Task goal: The entries below should appear again in your reply, word for word.

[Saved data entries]
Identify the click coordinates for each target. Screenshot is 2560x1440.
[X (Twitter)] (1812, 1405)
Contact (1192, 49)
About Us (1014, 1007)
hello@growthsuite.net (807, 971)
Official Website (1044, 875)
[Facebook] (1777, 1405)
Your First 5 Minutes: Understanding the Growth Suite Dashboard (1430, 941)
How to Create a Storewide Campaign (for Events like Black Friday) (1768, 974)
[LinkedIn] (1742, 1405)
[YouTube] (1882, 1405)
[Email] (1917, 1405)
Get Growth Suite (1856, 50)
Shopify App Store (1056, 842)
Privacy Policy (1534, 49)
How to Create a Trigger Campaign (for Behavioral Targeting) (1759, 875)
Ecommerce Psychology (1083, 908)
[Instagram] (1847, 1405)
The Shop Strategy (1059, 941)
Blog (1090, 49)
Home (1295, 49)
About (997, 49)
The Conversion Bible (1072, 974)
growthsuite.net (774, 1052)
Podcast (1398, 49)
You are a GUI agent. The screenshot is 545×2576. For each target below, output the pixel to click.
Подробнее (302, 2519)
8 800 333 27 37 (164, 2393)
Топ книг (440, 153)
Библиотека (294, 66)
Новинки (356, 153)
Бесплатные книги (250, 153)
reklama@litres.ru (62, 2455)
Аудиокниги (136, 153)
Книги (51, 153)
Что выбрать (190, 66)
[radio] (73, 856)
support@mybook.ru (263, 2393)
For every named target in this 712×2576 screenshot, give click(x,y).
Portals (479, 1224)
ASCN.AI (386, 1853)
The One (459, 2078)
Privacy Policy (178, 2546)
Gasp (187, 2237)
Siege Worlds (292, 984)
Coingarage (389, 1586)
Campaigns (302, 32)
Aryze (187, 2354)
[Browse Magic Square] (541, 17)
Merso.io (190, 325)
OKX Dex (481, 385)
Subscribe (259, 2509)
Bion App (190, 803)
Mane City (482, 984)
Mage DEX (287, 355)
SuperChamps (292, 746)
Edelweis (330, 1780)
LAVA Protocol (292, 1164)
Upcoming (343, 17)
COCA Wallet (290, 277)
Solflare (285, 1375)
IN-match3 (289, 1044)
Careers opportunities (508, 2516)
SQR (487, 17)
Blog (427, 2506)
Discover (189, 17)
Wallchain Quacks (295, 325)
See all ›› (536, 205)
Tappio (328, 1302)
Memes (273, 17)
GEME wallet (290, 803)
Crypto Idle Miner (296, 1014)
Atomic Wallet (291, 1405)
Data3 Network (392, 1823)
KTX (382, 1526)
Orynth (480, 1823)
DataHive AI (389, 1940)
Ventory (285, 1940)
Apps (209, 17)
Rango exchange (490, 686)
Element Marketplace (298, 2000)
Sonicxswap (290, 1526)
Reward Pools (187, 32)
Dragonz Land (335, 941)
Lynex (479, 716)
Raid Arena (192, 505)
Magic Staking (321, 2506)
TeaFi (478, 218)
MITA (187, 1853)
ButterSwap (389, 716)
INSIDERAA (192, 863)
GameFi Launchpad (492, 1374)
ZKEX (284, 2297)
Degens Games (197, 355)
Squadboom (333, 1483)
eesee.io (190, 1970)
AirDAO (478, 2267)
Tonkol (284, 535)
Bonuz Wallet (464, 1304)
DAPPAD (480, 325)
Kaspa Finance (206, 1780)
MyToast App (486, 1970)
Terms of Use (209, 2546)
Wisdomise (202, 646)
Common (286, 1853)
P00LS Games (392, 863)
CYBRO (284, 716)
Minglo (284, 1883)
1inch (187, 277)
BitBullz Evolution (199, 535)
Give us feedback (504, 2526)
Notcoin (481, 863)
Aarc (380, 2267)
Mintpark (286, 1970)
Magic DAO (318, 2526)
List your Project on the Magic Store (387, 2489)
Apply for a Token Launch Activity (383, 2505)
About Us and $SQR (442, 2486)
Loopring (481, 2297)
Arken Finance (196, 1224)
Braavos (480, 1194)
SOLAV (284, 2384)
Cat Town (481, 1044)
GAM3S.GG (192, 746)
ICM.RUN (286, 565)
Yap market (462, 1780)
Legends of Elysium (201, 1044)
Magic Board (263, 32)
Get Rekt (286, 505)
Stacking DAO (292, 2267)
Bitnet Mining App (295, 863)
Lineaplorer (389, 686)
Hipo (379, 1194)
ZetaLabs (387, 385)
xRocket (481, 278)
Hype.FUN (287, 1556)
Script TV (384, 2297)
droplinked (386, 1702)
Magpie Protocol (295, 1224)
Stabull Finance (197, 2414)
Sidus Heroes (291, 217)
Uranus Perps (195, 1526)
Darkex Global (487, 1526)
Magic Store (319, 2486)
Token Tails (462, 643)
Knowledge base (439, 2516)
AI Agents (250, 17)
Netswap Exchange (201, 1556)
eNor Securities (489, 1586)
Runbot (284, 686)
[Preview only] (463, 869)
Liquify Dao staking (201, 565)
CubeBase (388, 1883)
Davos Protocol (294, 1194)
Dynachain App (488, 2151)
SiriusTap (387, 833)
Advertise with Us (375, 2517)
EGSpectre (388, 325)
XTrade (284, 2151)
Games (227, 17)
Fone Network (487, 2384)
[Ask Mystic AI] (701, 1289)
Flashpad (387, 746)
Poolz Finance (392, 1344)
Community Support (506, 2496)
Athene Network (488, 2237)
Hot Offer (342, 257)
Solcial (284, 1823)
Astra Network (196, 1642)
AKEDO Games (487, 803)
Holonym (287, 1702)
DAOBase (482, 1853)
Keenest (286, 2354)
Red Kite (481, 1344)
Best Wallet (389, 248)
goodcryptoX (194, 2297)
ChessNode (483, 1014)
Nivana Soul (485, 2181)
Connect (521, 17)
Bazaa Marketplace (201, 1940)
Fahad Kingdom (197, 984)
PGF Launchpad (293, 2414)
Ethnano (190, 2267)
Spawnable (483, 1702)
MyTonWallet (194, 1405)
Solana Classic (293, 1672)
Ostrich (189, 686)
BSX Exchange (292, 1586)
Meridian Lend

Exercise output:
Identify the click coordinates for each target. Screenshot is 2560x1440.
[X (Twitter)] (1812, 1405)
Contact (1192, 49)
About Us (1014, 1007)
hello@growthsuite.net (807, 971)
Official Website (1044, 875)
[Facebook] (1777, 1405)
Your First 5 Minutes: Understanding the Growth Suite Dashboard (1430, 941)
How to Create a Storewide Campaign (for Events like Black Friday) (1768, 974)
[LinkedIn] (1742, 1405)
[YouTube] (1882, 1405)
[Email] (1917, 1405)
Get Growth Suite (1856, 50)
Shopify App Store (1056, 842)
Privacy Policy (1534, 49)
How to Create a Trigger Campaign (for Behavioral Targeting) (1759, 875)
Ecommerce Psychology (1083, 908)
[Instagram] (1847, 1405)
The Shop Strategy (1059, 941)
Blog (1090, 49)
Home (1295, 49)
About (997, 49)
The Conversion Bible (1072, 974)
growthsuite.net (774, 1052)
Podcast (1398, 49)
You are a GUI agent. The screenshot is 545×2576. For each target below, output the pixel to click.
Подробнее (302, 2519)
8 800 333 27 37 (164, 2393)
Топ книг (440, 153)
Библиотека (294, 66)
Новинки (356, 153)
Бесплатные книги (250, 153)
reklama@litres.ru (62, 2455)
Аудиокниги (136, 153)
Книги (51, 153)
Что выбрать (190, 66)
[radio] (73, 856)
support@mybook.ru (263, 2393)
For every named target in this 712×2576 screenshot, give click(x,y).
Portals (479, 1224)
ASCN.AI (386, 1853)
The One (459, 2078)
Privacy Policy (178, 2546)
Gasp (187, 2237)
Siege Worlds (292, 984)
Coingarage (389, 1586)
Campaigns (302, 32)
Aryze (187, 2354)
[Browse Magic Square] (541, 17)
Merso.io (190, 325)
OKX Dex (481, 385)
Subscribe (259, 2509)
Bion App (190, 803)
Mane City (482, 984)
Mage DEX (287, 355)
SuperChamps (292, 746)
Edelweis (330, 1780)
LAVA Protocol (292, 1164)
Upcoming (343, 17)
COCA Wallet (290, 277)
Solflare (285, 1375)
IN-match3 (289, 1044)
Careers opportunities (508, 2516)
SQR (487, 17)
Blog (427, 2506)
Discover (189, 17)
Wallchain Quacks (295, 325)
See all ›› (536, 205)
Tappio (328, 1302)
Memes (273, 17)
GEME wallet (290, 803)
Crypto Idle Miner (296, 1014)
Atomic Wallet (291, 1405)
Data3 Network (392, 1823)
KTX (382, 1526)
Orynth (480, 1823)
DataHive AI (389, 1940)
Ventory (285, 1940)
Apps (209, 17)
Rango exchange (490, 686)
Element Marketplace (298, 2000)
Sonicxswap (290, 1526)
Reward Pools (187, 32)
Dragonz Land (335, 941)
Lynex (479, 716)
Raid Arena (192, 505)
Magic Staking (321, 2506)
TeaFi (478, 218)
MITA (187, 1853)
ButterSwap (389, 716)
INSIDERAA (192, 863)
GameFi Launchpad (492, 1374)
ZKEX (284, 2297)
Degens Games (197, 355)
Squadboom (333, 1483)
eesee.io (190, 1970)
AirDAO (478, 2267)
Tonkol (284, 535)
Bonuz Wallet (464, 1304)
DAPPAD (480, 325)
Kaspa Finance (206, 1780)
MyToast App (486, 1970)
Terms of Use (209, 2546)
Wisdomise (202, 646)
Common (286, 1853)
P00LS Games (392, 863)
CYBRO (284, 716)
Minglo (284, 1883)
1inch (187, 277)
BitBullz Evolution (199, 535)
Give us feedback (504, 2526)
Notcoin (481, 863)
Aarc (380, 2267)
Mintpark (286, 1970)
Magic DAO (318, 2526)
List your Project on the Magic Store (387, 2489)
Apply for a Token Launch Activity (383, 2505)
About Us and $SQR (442, 2486)
Loopring (481, 2297)
Arken Finance (196, 1224)
Braavos (480, 1194)
SOLAV (284, 2384)
Cat Town (481, 1044)
GAM3S.GG (192, 746)
ICM.RUN (286, 565)
Yap market (462, 1780)
Legends of Elysium (201, 1044)
Magic Board (263, 32)
Get Rekt (286, 505)
Stacking DAO (292, 2267)
Bitnet Mining App (295, 863)
Lineaplorer (389, 686)
Hipo (379, 1194)
ZetaLabs (387, 385)
xRocket (481, 278)
Hype.FUN (287, 1556)
Script TV (384, 2297)
droplinked (386, 1702)
Magpie Protocol (295, 1224)
Stabull Finance (197, 2414)
Sidus Heroes (291, 217)
Uranus Perps (195, 1526)
Darkex Global (487, 1526)
Magic Store (319, 2486)
Token Tails (462, 643)
Knowledge base (439, 2516)
AI Agents (250, 17)
Netswap Exchange (201, 1556)
eNor Securities (489, 1586)
Runbot (284, 686)
[Preview only] (463, 869)
Liquify Dao staking (201, 565)
CubeBase (388, 1883)
Davos Protocol (294, 1194)
Dynachain App (488, 2151)
SiriusTap (387, 833)
Advertise with Us (375, 2517)
EGSpectre (388, 325)
XTrade (284, 2151)
Games (227, 17)
Fone Network (487, 2384)
[Ask Mystic AI] (701, 1289)
Flashpad (387, 746)
Poolz Finance (392, 1344)
Community Support (506, 2496)
Athene Network (488, 2237)
Hot Offer (342, 257)
Solcial (284, 1823)
Astra Network (196, 1642)
AKEDO Games (487, 803)
Holonym (287, 1702)
DAOBase (482, 1853)
Keenest (286, 2354)
Red Kite (481, 1344)
Best Wallet (389, 248)
goodcryptoX (194, 2297)
ChessNode (483, 1014)
Nivana Soul (485, 2181)
Connect (521, 17)
Bazaa Marketplace (201, 1940)
Fahad Kingdom (197, 984)
PGF Launchpad (293, 2414)
Ethnano (190, 2267)
Spawnable (483, 1702)
MyTonWallet (194, 1405)
Solana Classic (293, 1672)
Ostrich (189, 686)
BSX Exchange (292, 1586)
Meridian Lend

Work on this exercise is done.